TV Review – THE FIRM
[and] THE FUTURE OF TELEVISION
by Michael Shonk


THE FIRM Josh Lucas

THE FIRM. NBC, 08 January 2012. Two-hour pilot for TV series to air Thursday at 10pm (Eastern) beginning 12 January 2012. Based on the John Grisham novel. Cast: Josh Lucas as Mitch McDeere, Molly Parker as Abby McDeere. Created for TV by Lukas Reiter. Written by Lukas Reiter. Directed by David Straiton. Executive Produced by John Grisham, Lukas Reiter, John Morayniss, Noreen Halpern and Michael Rosenberg, Co-Executive Produced by Helen Shaver and Peter Noah.

   It is 2012, ten years after the events of the film and novel.

   We open with our hero, Mitch being chased. He is running towards the National Mall and the Lincoln Memorial. It is daytime. There is a crowd, yet no uniform security in sight. Our hero runs into a passing tour guide. They fall to the ground. Still no uniform security or police. We notice the large men in suits that are after Mitch. He runs and “They” chase. He runs through the reflecting pool.

   I am bored. Hey, endless number of evil henchmen, some advice. Don’t bother trying to catch him when he is in an open space with many witnesses. Follow him until he is stupid enough to go to a place where there is limited ways of escape.

THE FIRM Josh Lucas

   Extras, I know you are playing background, but this is 2012, don’t just ignore people running. No crowd today would let a well-dressed man run across the National Mall reflecting pool without having their cell phone cameras out. This entire chase and the faces of all would have gone viral on YouTube within an hour.

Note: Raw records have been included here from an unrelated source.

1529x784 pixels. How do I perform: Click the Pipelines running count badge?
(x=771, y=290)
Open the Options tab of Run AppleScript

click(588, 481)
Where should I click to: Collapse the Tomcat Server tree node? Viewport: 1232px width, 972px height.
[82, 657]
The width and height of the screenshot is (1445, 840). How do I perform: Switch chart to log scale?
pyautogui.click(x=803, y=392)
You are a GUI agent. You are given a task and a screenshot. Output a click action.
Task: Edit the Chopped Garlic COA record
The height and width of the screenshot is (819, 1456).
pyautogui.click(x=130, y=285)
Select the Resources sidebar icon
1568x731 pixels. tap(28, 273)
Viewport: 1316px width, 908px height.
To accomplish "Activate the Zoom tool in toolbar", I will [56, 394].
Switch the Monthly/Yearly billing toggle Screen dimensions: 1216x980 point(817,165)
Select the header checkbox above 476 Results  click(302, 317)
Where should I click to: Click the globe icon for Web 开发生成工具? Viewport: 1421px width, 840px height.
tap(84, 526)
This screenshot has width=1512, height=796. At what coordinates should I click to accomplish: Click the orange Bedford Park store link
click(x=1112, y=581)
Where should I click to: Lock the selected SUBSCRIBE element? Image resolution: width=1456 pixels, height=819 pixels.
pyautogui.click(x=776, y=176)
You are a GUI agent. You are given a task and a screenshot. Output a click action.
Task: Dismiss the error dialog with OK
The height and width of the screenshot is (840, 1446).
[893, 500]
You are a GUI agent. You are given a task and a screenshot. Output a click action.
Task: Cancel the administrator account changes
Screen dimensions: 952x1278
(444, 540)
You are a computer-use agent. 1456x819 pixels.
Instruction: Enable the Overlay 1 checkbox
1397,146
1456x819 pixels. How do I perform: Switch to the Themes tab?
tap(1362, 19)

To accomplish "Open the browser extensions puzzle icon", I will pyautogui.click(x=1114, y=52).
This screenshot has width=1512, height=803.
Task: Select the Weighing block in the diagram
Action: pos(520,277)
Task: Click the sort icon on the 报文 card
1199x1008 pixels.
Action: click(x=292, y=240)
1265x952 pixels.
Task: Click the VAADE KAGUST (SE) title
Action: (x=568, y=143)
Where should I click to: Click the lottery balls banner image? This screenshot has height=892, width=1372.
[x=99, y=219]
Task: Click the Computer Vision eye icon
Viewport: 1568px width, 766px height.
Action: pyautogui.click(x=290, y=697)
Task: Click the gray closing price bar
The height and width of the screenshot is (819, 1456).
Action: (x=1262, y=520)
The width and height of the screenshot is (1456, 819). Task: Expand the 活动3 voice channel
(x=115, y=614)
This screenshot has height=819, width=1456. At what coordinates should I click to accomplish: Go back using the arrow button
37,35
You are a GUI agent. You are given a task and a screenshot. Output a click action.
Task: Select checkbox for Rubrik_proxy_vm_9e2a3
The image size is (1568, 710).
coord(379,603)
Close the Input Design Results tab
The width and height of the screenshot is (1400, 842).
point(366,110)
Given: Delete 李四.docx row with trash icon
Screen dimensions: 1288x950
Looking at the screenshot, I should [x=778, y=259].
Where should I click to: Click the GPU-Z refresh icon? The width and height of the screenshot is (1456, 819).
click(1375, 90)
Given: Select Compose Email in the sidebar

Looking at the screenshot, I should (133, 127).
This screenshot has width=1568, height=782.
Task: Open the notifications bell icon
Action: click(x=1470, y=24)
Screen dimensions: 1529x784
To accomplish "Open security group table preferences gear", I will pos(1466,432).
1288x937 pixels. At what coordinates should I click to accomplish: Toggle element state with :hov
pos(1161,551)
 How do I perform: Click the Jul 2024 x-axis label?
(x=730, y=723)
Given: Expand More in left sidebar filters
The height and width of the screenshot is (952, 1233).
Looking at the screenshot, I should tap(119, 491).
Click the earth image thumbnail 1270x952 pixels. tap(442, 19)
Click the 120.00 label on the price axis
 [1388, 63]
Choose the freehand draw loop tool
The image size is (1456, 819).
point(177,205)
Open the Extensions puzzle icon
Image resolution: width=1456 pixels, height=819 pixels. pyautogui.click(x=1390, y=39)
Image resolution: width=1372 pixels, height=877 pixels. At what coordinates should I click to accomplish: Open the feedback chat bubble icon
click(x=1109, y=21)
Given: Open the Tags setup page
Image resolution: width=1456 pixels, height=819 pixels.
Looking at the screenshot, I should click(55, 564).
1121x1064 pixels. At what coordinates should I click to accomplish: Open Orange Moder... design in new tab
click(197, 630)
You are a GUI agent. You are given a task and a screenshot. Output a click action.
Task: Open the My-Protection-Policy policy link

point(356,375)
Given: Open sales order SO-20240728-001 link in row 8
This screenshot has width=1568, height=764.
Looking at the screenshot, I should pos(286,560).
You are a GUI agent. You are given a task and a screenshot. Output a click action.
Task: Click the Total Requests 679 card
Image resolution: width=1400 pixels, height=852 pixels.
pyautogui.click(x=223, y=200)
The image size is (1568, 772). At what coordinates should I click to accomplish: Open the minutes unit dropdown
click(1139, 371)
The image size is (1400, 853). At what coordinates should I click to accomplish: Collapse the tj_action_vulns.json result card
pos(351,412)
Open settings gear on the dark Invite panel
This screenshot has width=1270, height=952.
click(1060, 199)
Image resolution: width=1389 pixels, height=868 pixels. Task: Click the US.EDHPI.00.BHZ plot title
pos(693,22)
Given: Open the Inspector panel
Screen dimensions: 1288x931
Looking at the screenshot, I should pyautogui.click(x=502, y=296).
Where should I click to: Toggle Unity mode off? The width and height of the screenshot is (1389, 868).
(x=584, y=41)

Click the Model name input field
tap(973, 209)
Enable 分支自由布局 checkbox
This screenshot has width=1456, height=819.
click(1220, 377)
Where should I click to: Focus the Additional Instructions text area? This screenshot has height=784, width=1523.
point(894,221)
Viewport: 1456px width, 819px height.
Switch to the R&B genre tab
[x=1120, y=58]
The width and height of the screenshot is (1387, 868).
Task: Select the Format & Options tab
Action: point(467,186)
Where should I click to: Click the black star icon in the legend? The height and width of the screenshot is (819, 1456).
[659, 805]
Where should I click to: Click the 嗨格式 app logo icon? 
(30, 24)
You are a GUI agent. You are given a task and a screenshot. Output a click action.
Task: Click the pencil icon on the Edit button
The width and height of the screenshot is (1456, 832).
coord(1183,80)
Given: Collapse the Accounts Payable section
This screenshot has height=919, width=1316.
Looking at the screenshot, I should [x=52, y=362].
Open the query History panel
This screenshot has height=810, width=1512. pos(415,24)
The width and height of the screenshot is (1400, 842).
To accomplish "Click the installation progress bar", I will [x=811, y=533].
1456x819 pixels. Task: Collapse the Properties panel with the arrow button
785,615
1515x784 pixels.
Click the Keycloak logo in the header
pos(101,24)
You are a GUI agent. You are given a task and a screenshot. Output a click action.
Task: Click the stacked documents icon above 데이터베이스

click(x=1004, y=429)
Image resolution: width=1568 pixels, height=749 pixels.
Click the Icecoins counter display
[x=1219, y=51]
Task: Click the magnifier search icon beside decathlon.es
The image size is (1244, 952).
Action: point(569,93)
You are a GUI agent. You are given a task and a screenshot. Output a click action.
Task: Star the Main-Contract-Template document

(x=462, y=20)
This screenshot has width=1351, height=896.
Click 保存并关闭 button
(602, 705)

   And where are the uniforms? This is post 9/11 in the middle of one of the heaviest trafficked parts of Washington D.C. and this chase, with a person run over, attracts no uniformed cops or security?

   Back to the chase, Mitch thinks he has lost “Them.” He uses a pay phone to call his wife’s cell phone and warn her. A pay phone? Do those still exist? I know he does not use his cell phone because “They” can trace where he is through the cell phone. (I watch Person of Interest.) But our hero and wife have a plan, a plan that did not consider disposable untraceable cell phones. (Have they never seen an episode of Burn Notice?)

THE FIRM Josh Lucas

   Next he goes to talk to the one person who knows the truth. Where does Mitch pick as a safe place to meet? In a high-rise hotel room with only two exits, the apartment door and the window leading to the patio several floors above the ground. (Get him now henchmen, get him now.)

   The “Person Who Knows the Truth” refuses to share what he knows because “They” will kill him and he doesn’t want to die. Someone knocks on the door. So the “Person Who Knows the Truth” commits suicide by jumping off the room’s patio.

   I understand the scene is meant to introduce the characters and action, but flip the settings. Have Mitch running in the hotel hallways and stairways, “They” chase. He escapes. Call wife on disposable cell phone. He meets the “Person Who Knows the Truth” in the National Mall. Terrified, the “Person Who Knows the Truth” is spooked. He runs and is hit and killed by a car. Mindless TV action can be entertaining without insulting your intelligence.

THE FIRM Josh Lucas

   The show has been on for less than five minutes. At this point, I had to make a serious choice… continue and waste two hours of my life I’d never get back or watch something else. I went to my Amazon Video Library and watched They Call It Murder (1971).

   This got me to thinking about how the TV show has moved beyond the TV. You don’t need a TV to watch The Firm pilot movie or the weekly series. Visit the official website at http://www.nbc.com/the-firm/.

   At any point in the day you can watch a DVD featuring the first PI to appear on network TV (Martin Kane, Private Eye; NBC, 1949), or you can watch on your favorite device that streams or downloads video the very latest TV network PI (The Finder; Fox 2012).

   Today we have countless choices on countless platforms all available for us on demand and most are mobile. Any second we feel bored, virtually anywhere, we can pull out our favorite handheld device and watch a TV show.

THE FIRM Josh Lucas

   Will this change how television stories are told? Can you tell a story that visually works as well on a tablet as on a big screen TV? Will viewers care?

   Will we watch different types of TV shows on our tablet than at home? Will we continue to sit in front of the TV screen and mindlessly watch whatever is on or will we choose the television show as well as when we mindlessly watch it on our preferred device?

   So what began as a review of a badly written TV thriller ends with questions about how will we watch television in the future. Maybe if I had been more patient I would have found The Firm an entertaining thriller.

   Who cares, I was bored and had better things to do. With more choices and easier access we have a better chance to find the exact fit for our leisure time needs of the moment. Television will no longer be for the mass audience but instead for each individual viewer. How will television deal with that?